ACTIVITY: Among the entries below, find the lines that hold the word "Artikel" and report them.
Start of Block
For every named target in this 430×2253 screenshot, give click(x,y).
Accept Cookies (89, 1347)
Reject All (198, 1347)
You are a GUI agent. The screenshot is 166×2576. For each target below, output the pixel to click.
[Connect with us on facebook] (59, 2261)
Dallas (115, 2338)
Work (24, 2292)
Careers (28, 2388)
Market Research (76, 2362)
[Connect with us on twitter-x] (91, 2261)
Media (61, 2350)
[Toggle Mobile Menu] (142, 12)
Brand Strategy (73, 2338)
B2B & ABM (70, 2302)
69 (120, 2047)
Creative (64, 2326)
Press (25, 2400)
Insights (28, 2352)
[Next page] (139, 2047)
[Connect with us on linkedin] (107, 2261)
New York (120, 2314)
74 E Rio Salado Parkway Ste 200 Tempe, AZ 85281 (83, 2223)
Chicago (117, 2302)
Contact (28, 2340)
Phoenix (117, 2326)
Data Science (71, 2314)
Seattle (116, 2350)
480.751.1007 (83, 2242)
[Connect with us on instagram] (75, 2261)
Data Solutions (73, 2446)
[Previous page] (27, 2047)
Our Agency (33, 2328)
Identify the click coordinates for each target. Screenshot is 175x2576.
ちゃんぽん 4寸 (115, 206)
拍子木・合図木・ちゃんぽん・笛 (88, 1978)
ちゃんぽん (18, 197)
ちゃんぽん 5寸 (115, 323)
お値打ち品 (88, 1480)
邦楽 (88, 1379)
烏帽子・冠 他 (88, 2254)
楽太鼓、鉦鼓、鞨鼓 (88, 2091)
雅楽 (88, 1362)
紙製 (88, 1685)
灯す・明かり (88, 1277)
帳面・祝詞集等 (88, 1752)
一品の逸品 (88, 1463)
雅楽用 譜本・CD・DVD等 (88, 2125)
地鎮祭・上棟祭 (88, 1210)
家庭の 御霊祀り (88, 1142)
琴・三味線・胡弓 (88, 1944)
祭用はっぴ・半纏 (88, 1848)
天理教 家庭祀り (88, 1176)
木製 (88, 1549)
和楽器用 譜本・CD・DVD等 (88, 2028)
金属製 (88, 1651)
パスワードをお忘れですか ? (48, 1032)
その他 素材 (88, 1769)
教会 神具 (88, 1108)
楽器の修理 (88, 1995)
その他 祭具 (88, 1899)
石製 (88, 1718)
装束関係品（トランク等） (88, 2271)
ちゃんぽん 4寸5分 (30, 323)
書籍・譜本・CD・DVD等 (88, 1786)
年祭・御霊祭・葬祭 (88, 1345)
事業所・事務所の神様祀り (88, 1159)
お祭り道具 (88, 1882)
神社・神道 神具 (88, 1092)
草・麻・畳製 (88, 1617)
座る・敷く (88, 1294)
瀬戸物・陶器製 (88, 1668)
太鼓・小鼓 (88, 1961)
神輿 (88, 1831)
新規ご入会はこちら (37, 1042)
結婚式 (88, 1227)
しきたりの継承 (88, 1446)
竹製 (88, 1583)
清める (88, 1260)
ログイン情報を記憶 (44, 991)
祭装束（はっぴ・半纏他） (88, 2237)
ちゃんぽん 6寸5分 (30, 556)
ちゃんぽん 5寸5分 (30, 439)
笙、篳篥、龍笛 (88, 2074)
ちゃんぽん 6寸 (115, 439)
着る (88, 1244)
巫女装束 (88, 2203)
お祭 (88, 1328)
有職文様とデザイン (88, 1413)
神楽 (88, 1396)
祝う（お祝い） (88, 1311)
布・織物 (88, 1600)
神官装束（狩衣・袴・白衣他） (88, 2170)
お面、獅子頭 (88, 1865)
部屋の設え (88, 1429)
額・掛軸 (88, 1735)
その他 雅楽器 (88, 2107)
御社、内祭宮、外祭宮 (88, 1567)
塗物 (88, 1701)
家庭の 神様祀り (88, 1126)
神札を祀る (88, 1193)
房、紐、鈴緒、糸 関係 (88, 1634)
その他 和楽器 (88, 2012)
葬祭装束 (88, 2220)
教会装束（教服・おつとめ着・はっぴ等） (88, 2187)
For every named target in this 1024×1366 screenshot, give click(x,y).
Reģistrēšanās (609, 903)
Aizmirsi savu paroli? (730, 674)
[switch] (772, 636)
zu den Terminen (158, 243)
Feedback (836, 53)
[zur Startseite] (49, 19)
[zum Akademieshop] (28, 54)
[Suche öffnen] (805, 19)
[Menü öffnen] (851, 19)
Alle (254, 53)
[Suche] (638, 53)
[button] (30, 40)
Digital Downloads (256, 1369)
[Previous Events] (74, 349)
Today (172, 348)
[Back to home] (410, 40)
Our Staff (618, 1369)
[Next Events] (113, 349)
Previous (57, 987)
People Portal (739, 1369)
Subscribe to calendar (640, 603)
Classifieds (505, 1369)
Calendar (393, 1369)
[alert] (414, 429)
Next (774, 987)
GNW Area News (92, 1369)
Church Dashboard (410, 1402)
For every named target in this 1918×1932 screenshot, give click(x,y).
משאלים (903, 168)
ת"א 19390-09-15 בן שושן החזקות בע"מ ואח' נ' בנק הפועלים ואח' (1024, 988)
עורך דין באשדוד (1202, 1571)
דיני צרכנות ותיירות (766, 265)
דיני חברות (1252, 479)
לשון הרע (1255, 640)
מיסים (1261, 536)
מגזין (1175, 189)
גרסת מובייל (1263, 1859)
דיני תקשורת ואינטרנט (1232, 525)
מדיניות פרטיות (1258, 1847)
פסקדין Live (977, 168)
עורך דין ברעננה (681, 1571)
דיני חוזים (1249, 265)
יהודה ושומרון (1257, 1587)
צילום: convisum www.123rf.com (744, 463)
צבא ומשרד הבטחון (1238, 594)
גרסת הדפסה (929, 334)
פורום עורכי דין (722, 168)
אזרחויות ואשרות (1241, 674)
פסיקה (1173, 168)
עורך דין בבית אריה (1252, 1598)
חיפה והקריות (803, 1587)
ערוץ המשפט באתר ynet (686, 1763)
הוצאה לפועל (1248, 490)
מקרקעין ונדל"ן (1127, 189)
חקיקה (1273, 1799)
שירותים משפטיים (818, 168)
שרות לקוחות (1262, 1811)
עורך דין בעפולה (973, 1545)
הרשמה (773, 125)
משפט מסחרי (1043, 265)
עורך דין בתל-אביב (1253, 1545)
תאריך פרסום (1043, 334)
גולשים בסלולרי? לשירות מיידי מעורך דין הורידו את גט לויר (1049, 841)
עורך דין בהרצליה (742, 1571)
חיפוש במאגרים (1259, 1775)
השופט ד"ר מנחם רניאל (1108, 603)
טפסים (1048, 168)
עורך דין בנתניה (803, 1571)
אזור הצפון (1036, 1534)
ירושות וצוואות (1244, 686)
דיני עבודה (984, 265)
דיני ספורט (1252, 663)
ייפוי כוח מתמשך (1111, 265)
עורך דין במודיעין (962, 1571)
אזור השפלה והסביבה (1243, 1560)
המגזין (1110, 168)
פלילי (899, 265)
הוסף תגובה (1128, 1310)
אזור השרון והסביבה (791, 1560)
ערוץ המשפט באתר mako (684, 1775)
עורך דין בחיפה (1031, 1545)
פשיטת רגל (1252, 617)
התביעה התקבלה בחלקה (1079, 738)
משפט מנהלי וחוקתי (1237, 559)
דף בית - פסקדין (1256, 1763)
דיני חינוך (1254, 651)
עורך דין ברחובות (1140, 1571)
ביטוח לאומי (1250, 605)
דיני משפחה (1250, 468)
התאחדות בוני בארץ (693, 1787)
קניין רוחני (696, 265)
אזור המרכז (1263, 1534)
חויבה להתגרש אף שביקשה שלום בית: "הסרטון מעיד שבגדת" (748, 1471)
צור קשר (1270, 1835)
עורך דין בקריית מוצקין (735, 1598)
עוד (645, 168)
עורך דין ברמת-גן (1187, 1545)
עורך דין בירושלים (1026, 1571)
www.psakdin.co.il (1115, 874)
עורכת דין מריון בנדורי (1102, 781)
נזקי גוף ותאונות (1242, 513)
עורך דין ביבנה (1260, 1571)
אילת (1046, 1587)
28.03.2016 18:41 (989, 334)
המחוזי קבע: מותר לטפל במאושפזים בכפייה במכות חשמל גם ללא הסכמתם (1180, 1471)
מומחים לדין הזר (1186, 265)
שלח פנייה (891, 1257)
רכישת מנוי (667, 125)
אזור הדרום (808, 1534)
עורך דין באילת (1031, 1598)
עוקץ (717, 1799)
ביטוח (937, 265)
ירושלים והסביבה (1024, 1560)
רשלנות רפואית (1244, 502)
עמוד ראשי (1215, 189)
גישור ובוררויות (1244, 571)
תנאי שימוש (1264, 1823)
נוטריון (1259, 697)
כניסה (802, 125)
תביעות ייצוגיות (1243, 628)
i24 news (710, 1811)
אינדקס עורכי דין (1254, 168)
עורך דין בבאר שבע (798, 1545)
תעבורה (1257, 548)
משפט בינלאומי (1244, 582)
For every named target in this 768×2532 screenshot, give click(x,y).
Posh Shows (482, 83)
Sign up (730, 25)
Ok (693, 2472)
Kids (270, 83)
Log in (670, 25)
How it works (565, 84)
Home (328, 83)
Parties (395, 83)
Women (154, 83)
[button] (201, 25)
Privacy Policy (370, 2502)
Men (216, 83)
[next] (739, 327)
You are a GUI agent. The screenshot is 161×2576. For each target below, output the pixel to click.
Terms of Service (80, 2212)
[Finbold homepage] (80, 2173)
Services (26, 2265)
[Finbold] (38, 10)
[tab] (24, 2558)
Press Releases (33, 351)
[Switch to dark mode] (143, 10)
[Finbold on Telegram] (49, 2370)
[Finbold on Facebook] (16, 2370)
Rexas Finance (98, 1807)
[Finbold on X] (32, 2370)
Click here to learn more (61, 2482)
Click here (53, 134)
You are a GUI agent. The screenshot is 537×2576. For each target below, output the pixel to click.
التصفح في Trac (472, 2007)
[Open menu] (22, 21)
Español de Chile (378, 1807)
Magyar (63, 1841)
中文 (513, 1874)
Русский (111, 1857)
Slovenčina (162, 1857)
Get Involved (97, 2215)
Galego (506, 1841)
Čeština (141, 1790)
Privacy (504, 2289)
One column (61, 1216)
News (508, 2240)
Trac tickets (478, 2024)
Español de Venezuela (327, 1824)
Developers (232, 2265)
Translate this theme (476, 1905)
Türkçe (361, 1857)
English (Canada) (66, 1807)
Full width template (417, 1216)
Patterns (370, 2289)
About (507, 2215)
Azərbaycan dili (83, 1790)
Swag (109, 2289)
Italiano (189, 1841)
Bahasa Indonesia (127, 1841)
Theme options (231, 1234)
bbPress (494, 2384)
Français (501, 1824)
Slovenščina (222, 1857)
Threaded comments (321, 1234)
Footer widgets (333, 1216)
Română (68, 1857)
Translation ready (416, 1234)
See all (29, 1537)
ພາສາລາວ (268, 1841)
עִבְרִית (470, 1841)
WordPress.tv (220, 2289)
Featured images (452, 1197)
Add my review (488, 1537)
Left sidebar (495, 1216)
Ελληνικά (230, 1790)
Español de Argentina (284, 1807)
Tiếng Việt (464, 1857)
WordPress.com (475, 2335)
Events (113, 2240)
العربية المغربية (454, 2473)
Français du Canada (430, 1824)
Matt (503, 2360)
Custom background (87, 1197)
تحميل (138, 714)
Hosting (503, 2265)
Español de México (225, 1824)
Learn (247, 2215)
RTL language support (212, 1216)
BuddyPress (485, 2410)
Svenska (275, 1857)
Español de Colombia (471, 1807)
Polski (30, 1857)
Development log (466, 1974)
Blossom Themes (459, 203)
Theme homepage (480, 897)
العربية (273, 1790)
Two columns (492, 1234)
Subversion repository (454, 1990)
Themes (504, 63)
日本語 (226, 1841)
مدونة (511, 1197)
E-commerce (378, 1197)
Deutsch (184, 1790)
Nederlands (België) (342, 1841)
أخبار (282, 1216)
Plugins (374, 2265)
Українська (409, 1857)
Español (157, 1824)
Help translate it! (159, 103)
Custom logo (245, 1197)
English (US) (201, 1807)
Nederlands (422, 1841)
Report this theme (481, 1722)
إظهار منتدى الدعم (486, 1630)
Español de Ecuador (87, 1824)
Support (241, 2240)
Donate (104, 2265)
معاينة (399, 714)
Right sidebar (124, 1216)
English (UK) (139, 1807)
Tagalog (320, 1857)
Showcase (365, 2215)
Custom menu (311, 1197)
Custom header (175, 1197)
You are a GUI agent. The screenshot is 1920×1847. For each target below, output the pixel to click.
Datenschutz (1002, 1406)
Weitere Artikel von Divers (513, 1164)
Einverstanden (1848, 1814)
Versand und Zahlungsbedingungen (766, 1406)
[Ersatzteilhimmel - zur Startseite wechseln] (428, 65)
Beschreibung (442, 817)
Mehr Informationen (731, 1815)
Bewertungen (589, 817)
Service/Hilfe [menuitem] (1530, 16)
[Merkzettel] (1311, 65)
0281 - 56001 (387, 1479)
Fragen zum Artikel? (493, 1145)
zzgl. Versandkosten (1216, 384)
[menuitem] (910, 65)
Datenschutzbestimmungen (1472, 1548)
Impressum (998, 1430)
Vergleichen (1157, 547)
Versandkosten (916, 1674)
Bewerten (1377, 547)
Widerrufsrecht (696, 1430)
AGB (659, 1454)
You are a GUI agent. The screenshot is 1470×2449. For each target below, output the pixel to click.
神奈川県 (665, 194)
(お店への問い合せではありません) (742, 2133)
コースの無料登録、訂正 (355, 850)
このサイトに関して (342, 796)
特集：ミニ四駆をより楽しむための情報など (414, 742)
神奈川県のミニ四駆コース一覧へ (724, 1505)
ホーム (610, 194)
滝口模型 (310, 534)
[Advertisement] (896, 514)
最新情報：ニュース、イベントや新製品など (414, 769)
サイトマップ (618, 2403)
End of Block
EXPECTED OUTPUT:
Weitere Artikel von Divers (513, 1164)
Fragen zum Artikel? (493, 1145)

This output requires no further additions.